Task:
Reproduce the records verbatim, everything from the line containing "Identify the location" down to the end of the records, and leave out the pictures.

--- --- ---

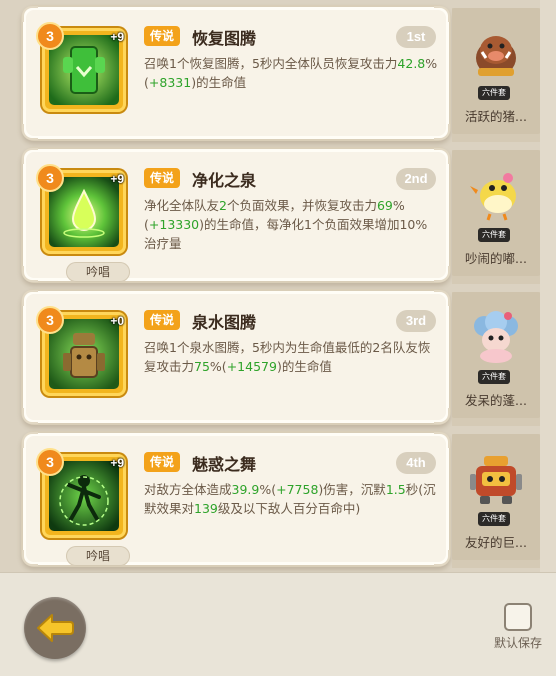 Image resolution: width=556 pixels, height=676 pixels. I want to click on rank-badge: 1st, so click(416, 37).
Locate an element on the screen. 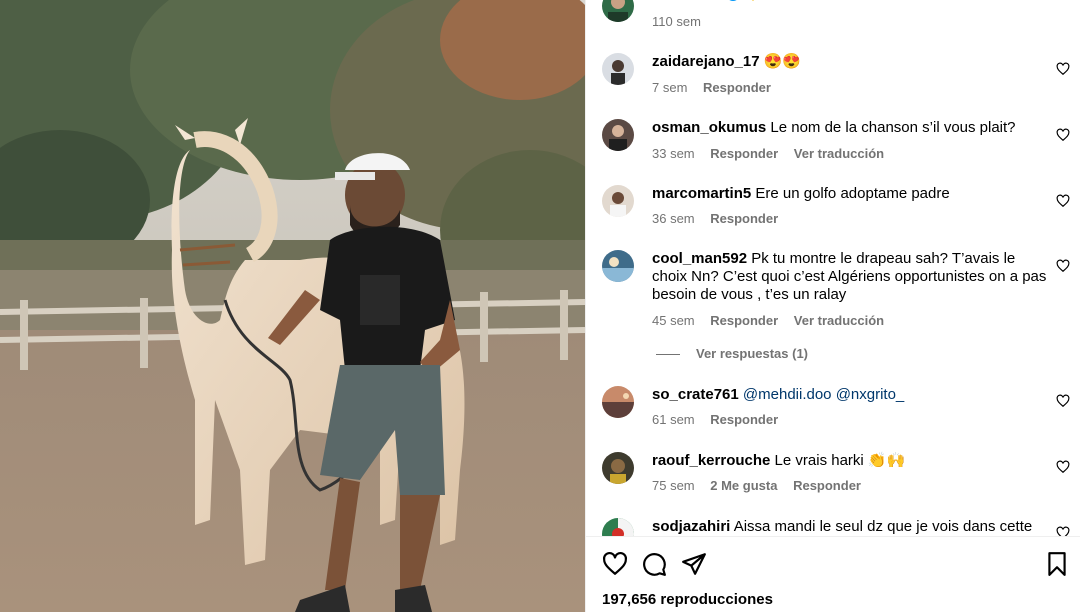 Image resolution: width=1080 pixels, height=612 pixels. comment-time: 110 sem is located at coordinates (676, 22).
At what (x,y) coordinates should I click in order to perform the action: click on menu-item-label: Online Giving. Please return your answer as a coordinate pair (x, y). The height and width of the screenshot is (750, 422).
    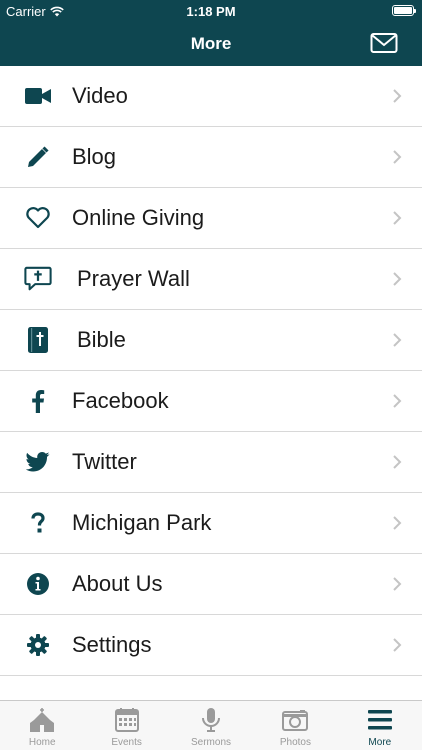
    Looking at the image, I should click on (138, 218).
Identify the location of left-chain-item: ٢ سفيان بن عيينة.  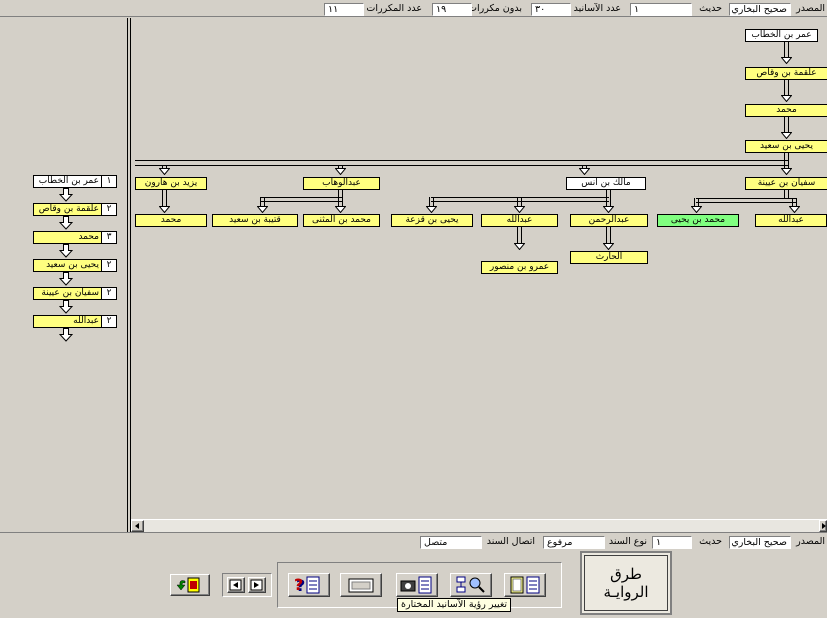
(75, 294).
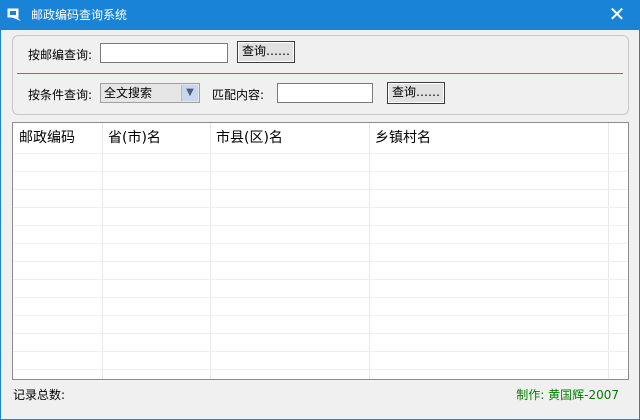  I want to click on condition-select-value: 全文搜索, so click(128, 93).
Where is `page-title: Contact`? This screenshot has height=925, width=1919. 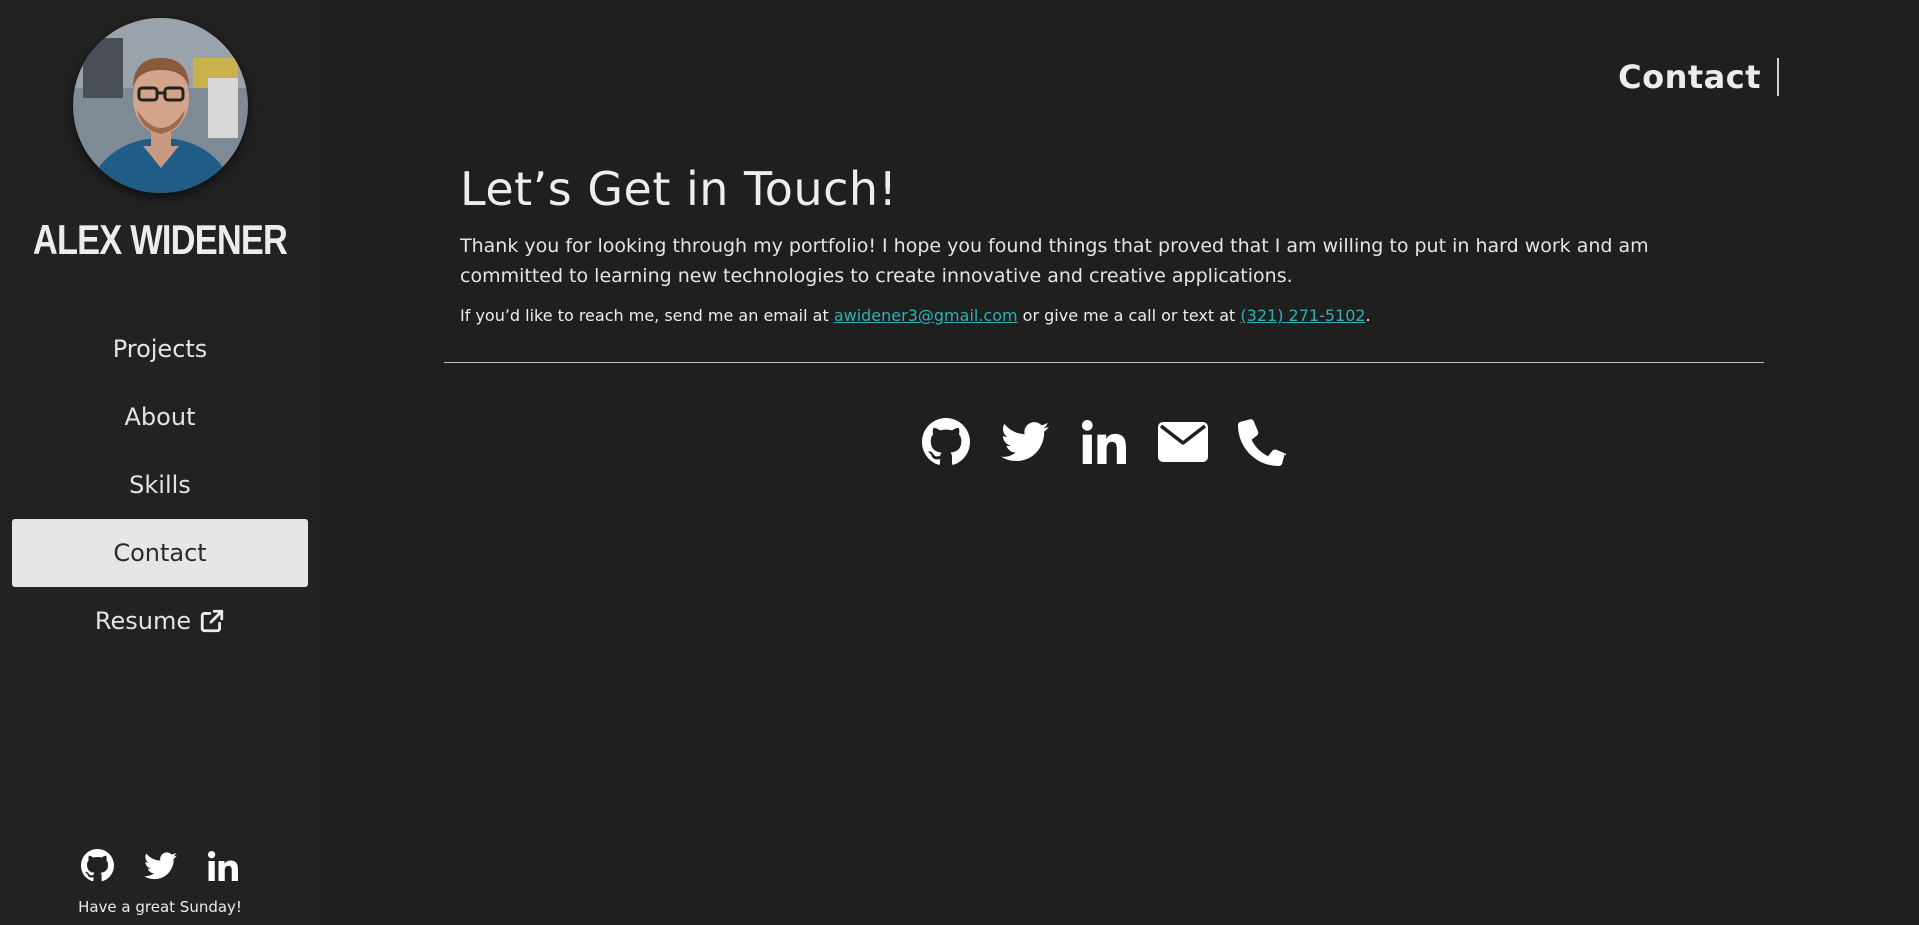
page-title: Contact is located at coordinates (1698, 77).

--- --- ---

Expected output:
Identify the location of left-chain-item: ٢ سفيان بن عيينة.  
(75, 294).
  I want to click on condition-select-value: 全文搜索, so click(128, 93).
Where is `page-title: Contact`? This screenshot has height=925, width=1919. 
page-title: Contact is located at coordinates (1698, 77).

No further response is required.